Я поняла, что вся надежда в Ольге Ивановне, которая уже полюбила меня за абсолютный слух. Литератор с некой брезгливостью, относящейся, очевидно, к моей мини-юбке, осведомился, почему я приехала поступать в их училище. Взглянув на Ольгу Ивановну, я запела про Грибоедова и Пушкина, соловьем залилась про Лермонтова и Марлинского. Ольга Ивановна радостно кивала. Преподаватель литературы поинтересовался, кого из классиков я люблю. Классики. Все они, кроме Достоевского, слава Богу, были в чести. Достоевский не совсем. Поэтому Достоевского я опустила, хотя прочитала его всего, а "Идиота" эпизодами знала наизусть. Он спросил, кого из современных писателей я знаю. Современных! Тут надо было ухо держать востро! Я назвала одно имя -лицо его стало непроницаемым, с него даже слетело выражение праведника, терпящего напраслину. Другое -- он удрученно махнул рукой и отвернулся. Буквально рискуя жизнью, я припомнила названия двух последних повестей Солоухина. И сразу увидела, что попала в яблочко: литератор засиял, засветился радостью. Мы заговорили о поэзии. Конечно, о Лермонтове. Директор благосклонно кивал -- оказывается, шея его сохранила способность хоть к какому-то движению. Ольга Ивановна всячески выказывала свое удовлетворение: очевидно, этот тип, преподаватель литературы, имел здесь решающий голос. Зато Регина Альбертовна слушала меня с недоверчивой усмешкой, неслышно отбивая такт пальцами по краю стола, и это меня беспокоило. Мне следовало бы, наверное, и ее включить в круг лиц, лишенных неврозов и подмышек. Маяковский, Рождественский, Евтушенко. Еще бы, Фатьянов. Регина Альбертовна продолжала усмехаться. Перешли на музыку. Чайковский, Равель, Стравинский, Перголези, Россини, Люлли, Скрябин, Рахманинов, Прокофьев. "Что вы любите у Прокофьева?" -- вдруг спросила Регина Альбертовна. "Кантату "Иван Грозный"", -- дерзко произнесла я с таким видом, будто истина побуждает меня стать выше общепринятых мнений, и тогда Регина Альбертовна, обнаружив себя главной в этой четверке, безрадостно произнесла:
-- Вы зачислены на первый курс. Поздравляю вас. Вы свободны.
Свободна!
Я вышла из концертного зала, испытывая легкое головокружение, чем-то близкое чувству обманутости. Мне не давала покоя гримаска, с которой меня прочли и, похоже, отвергли, -- Регина Альбертовна слушала мои ответы со все возрастающей скукой, а я так старалась понравиться именно ей. У меня все не шла из памяти ее стремительная, яркая игра на фортепиано. Никогда мне так не сыграть, никогда. И, похоже, она это уже почему-то знает. Тогда зачем я остаюсь здесь? Зачем стремлюсь занять чужое место? Нерастворимый горький осадок этого знания о себе уже медленно отравлял мне кровь...

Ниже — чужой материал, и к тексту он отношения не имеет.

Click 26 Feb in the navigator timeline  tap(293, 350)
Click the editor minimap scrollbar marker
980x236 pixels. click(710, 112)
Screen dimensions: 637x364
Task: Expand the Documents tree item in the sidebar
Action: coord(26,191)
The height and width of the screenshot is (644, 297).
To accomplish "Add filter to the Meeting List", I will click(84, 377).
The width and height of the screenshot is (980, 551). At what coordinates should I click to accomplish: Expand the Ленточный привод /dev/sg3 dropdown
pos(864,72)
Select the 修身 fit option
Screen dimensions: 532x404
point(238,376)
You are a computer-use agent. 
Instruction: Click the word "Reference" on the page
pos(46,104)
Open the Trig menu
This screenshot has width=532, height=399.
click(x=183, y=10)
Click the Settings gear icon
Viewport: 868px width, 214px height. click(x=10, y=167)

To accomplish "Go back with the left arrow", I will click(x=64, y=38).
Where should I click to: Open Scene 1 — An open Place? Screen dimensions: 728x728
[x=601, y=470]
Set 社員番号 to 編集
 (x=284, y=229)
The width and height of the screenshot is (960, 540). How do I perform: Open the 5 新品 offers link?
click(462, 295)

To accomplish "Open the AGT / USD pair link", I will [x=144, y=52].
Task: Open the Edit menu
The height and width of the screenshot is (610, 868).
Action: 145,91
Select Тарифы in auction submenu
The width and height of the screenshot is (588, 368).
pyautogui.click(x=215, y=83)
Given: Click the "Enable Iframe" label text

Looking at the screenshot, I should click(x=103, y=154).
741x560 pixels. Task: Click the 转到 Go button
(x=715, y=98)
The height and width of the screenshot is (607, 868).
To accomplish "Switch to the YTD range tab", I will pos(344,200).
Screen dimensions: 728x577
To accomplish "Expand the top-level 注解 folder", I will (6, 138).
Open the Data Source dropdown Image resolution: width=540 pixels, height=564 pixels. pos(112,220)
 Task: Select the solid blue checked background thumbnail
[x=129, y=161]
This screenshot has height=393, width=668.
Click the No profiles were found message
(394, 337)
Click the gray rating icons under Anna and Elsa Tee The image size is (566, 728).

Тут я увидела сидящих на скамейке с аккордеонами в руках двух слепцов. Один из них, очевидно слабовидящий, был в больших очках-окулярах. Я прошла мимо них к доске объявлений. Они как по команде вдруг вытянули шеи в мою сторону, беспокойно зашевелились и сначала шепотом, а потом в голос яростно заспорили:
-- Это она!
-- Ты-то почем знаешь?
-- Духи. Это ее духи.
-- Мало ли кто душится такими духами!
-- Точно она!
-- Ладно, давай проверим... Девушка, э, девушка!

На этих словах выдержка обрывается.